[Document excerpt Boundary: Start]
Both winners did a double take (or more) at the emails telling them they’d won. “You have to read it a few times to make sure it isn’t a prank,” Giraldi says. “I keep waiting for the Guggenheim Foundation to realize their mistake and call to ask me for the money back.”
“I must have reread the email a few dozen times,” says Halvorson. “I was able to contact my recommenders and thank them. I write a lot of letters of recommendation, and it was nice to be on the other side.”
Their colleagues, however, have no doubts about their talent. Chris Walsh (GRS’95,’99), a CAS assistant professor and director of the Writing Program, recalls watching Giraldi teach another writer’s searing memoir involving addiction and former prisoners tortured at Abu Ghraib. “He challenged his students both to analyze intellectually—‘What could this “bomb” in the title signify?’ he asked—and to engage emotionally, existentially, with the book’s difficult, disturbing themes,” Walsh says. “This stuff mattered to Billy, and he made sure it mattered to his students.”
I keep waiting for the Guggenheim Foundation to realize their mistake and call to ask me for the money back.
Harvey Young, dean of CFA, calls Halvorson “a painter whose works are endlessly fascinating in the way that they make you reconsider objects and places that are deceptively familiar.
“Professor Halvorson is a dedicated teacher who is committed to being an effective, engaged, and present mentor to our visual arts students. Josephine is one of the most significant painters working today—and I am thrilled that her Guggenheim fellowship will help expand the reach of her impact.”
[Document excerpt Boundary: End]
> Task to complete:
Transcribe the passage of the Guggenheim fellowship article between "Their colleagues, however, have" and "are deceptively familiar.", inclusive. The rows have nothing to do with the text above.
[Extracted entries Boundary: Start]
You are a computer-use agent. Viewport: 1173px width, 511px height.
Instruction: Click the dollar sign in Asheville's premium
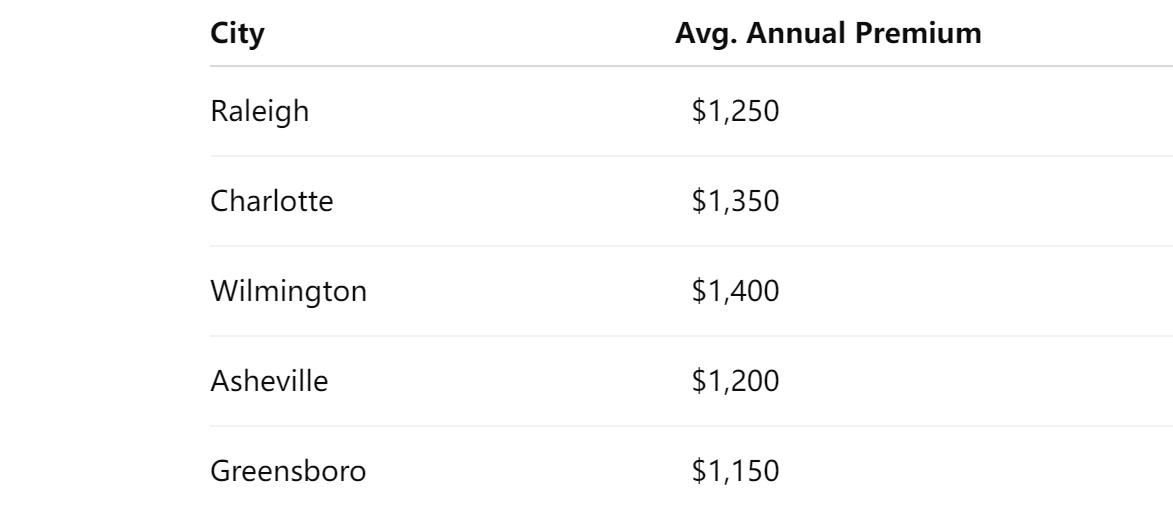(x=699, y=381)
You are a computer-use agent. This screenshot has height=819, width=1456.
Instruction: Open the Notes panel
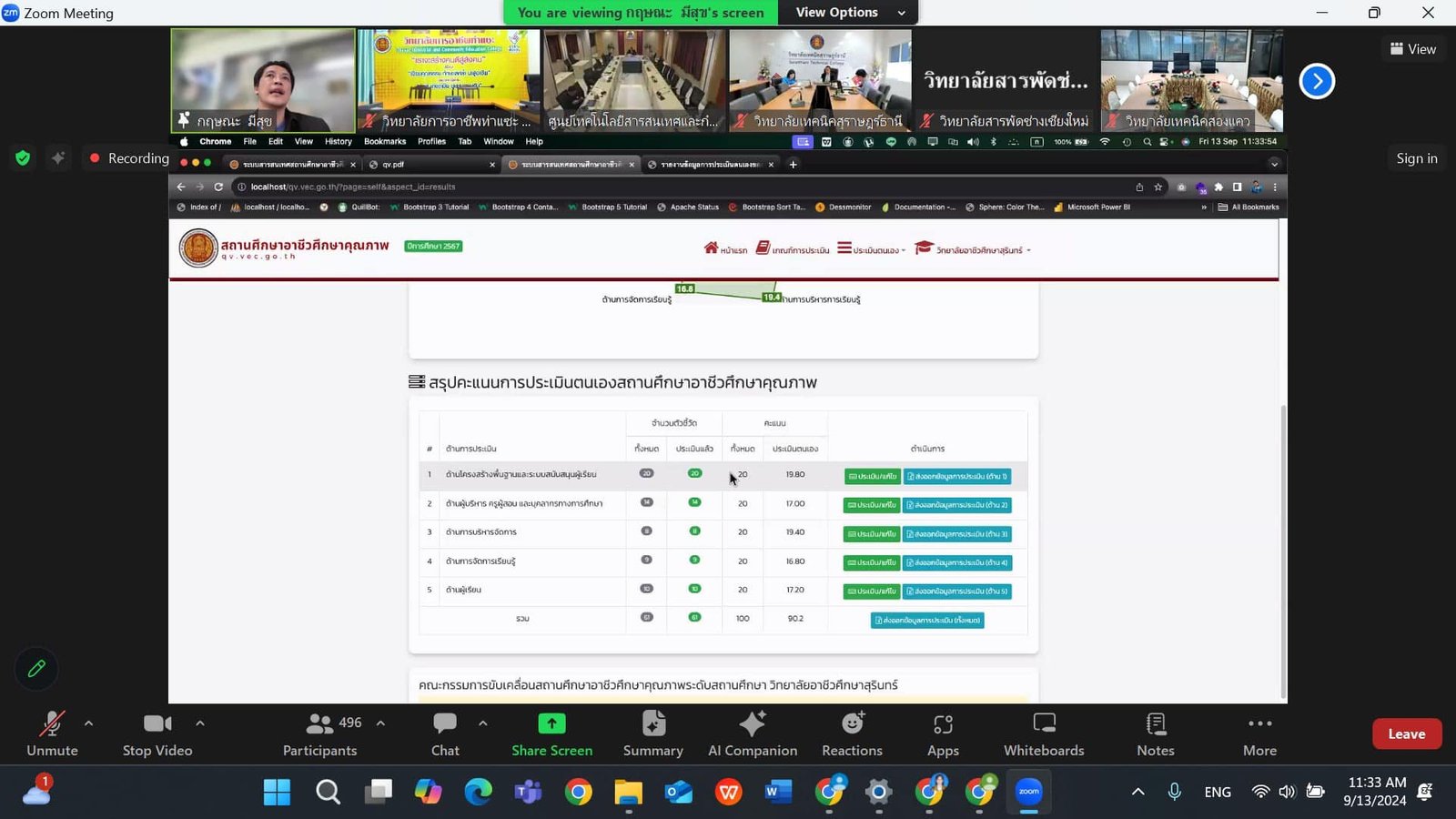point(1155,733)
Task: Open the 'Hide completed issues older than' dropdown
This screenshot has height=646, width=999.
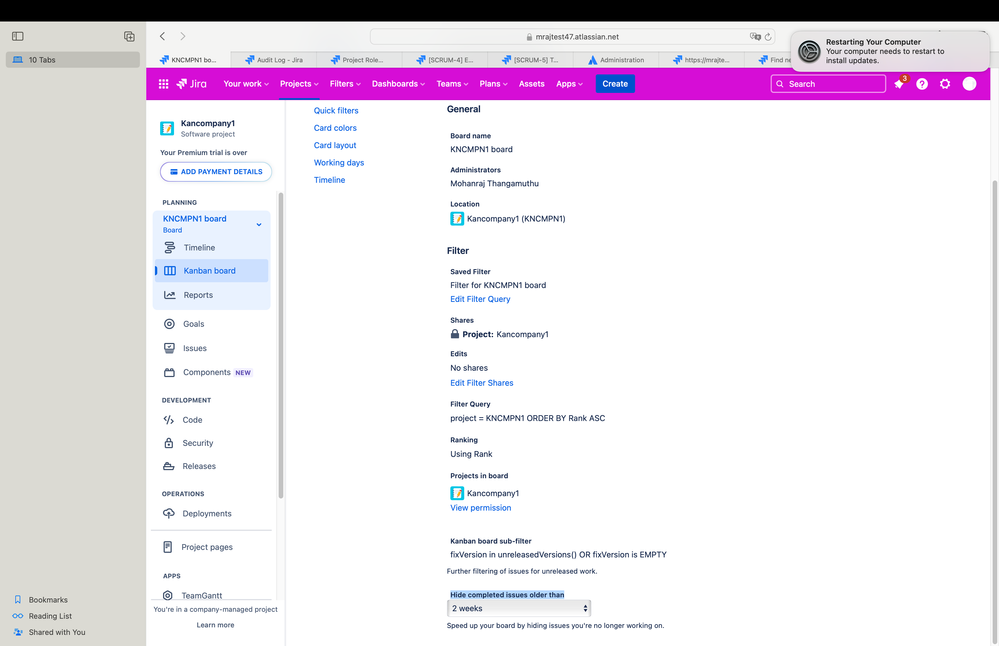Action: 518,606
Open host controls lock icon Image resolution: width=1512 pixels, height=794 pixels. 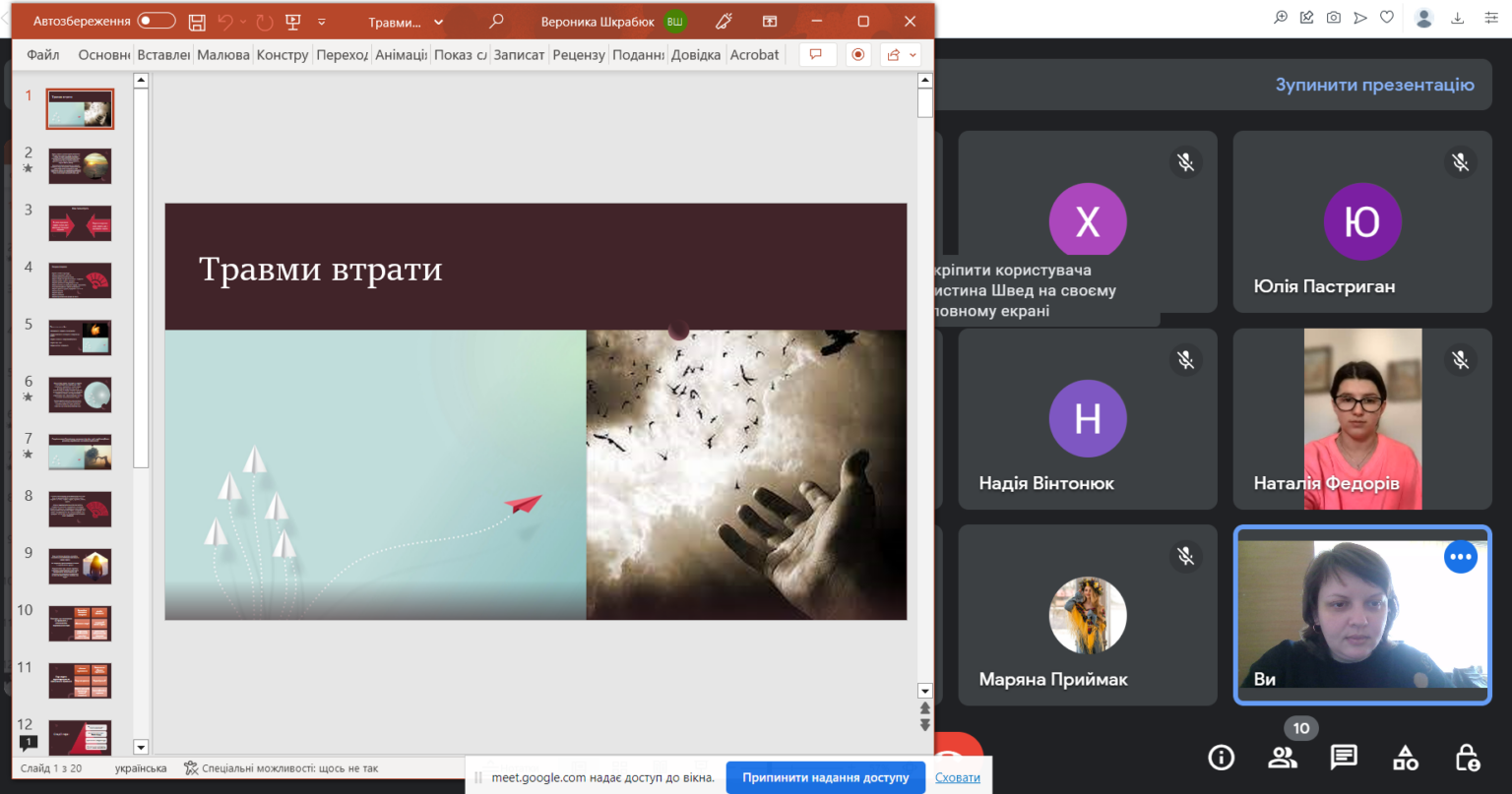(1467, 757)
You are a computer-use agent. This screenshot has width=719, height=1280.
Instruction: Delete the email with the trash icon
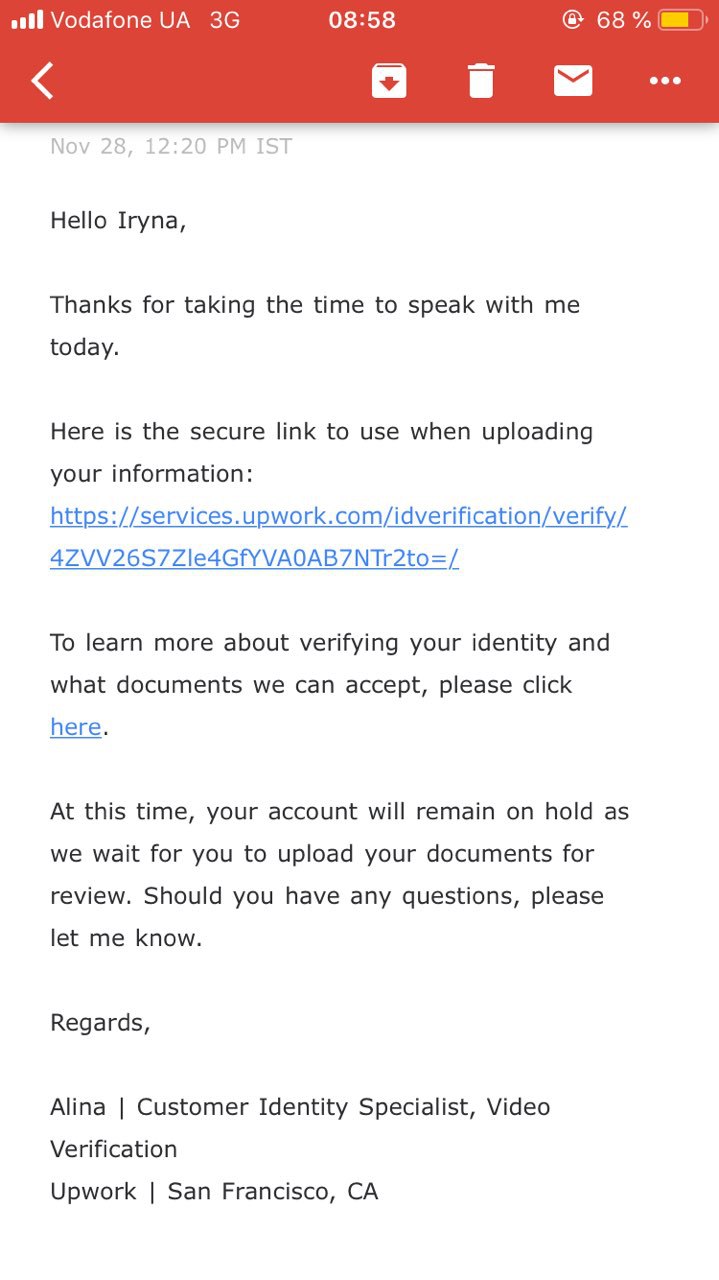pyautogui.click(x=481, y=81)
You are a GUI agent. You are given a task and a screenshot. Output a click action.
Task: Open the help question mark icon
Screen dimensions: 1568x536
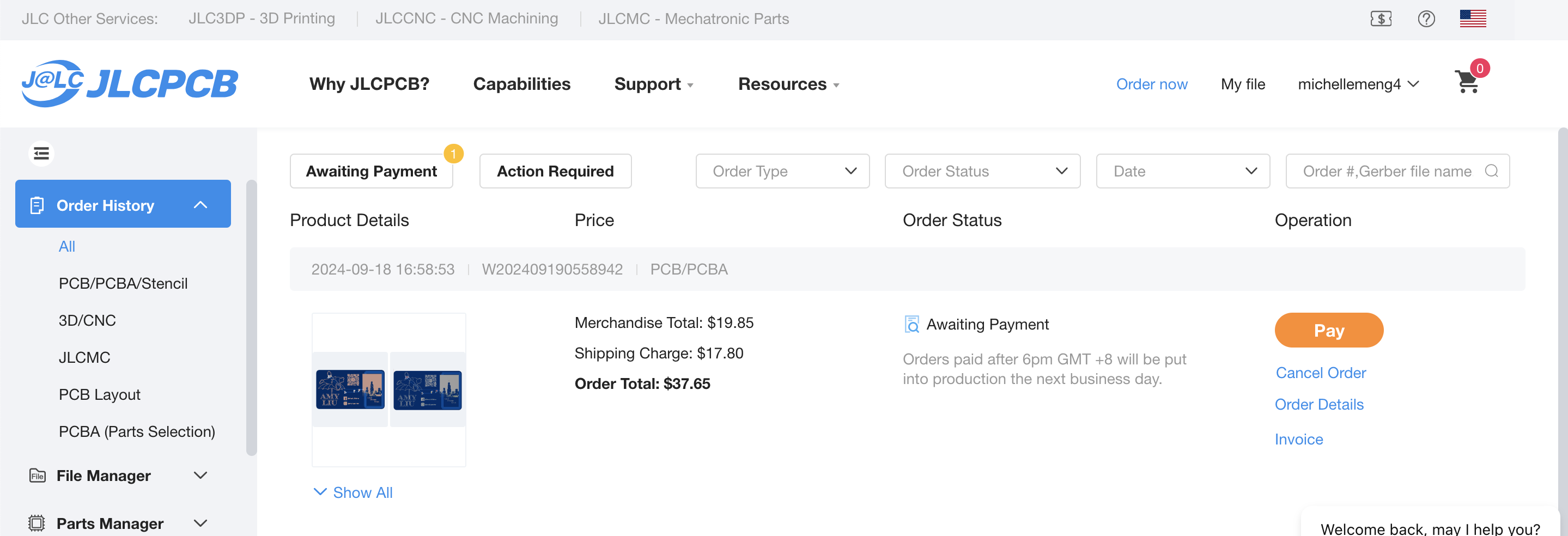(1426, 19)
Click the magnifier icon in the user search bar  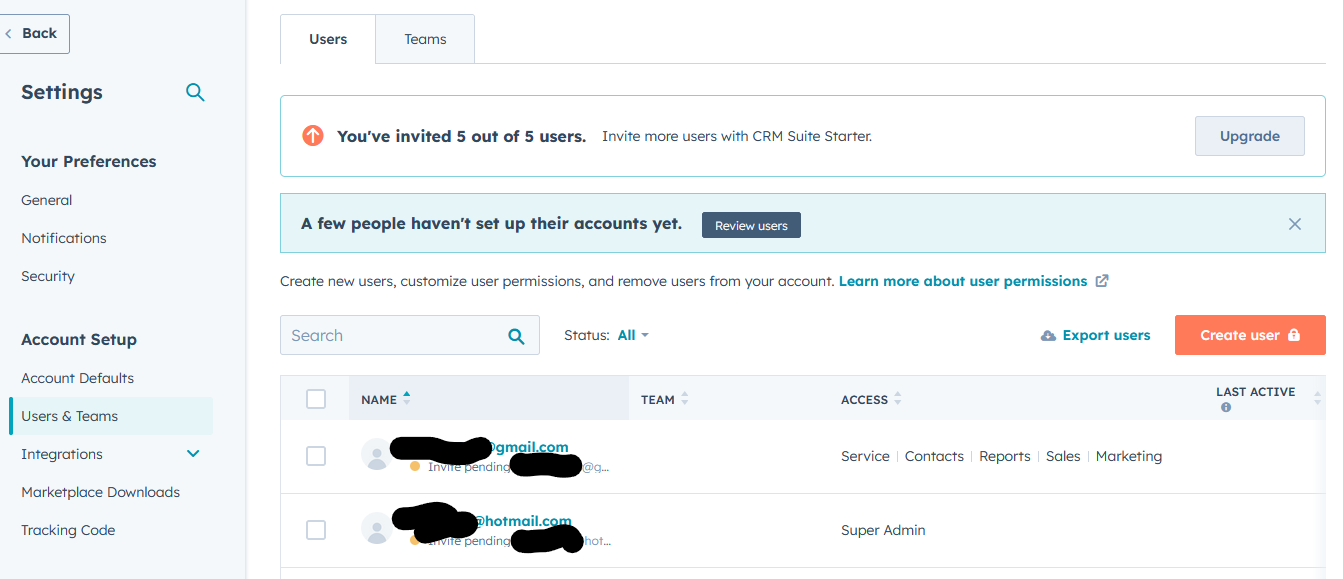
[Extracted entries Boundary: End]
> Solution for this problem:
Their colleagues, however, have no doubts about their talent. Chris Walsh (GRS’95,’99), a CAS assistant professor and director of the Writing Program, recalls watching Giraldi teach another writer’s searing memoir involving addiction and former prisoners tortured at Abu Ghraib. “He challenged his students both to analyze intellectually—‘What could this “bomb” in the title signify?’ he asked—and to engage emotionally, existentially, with the book’s difficult, disturbing themes,” Walsh says. “This stuff mattered to Billy, and he made sure it mattered to his students.”
I keep waiting for the Guggenheim Foundation to realize their mistake and call to ask me for the money back.
Harvey Young, dean of CFA, calls Halvorson “a painter whose works are endlessly fascinating in the way that they make you reconsider objects and places that are deceptively familiar.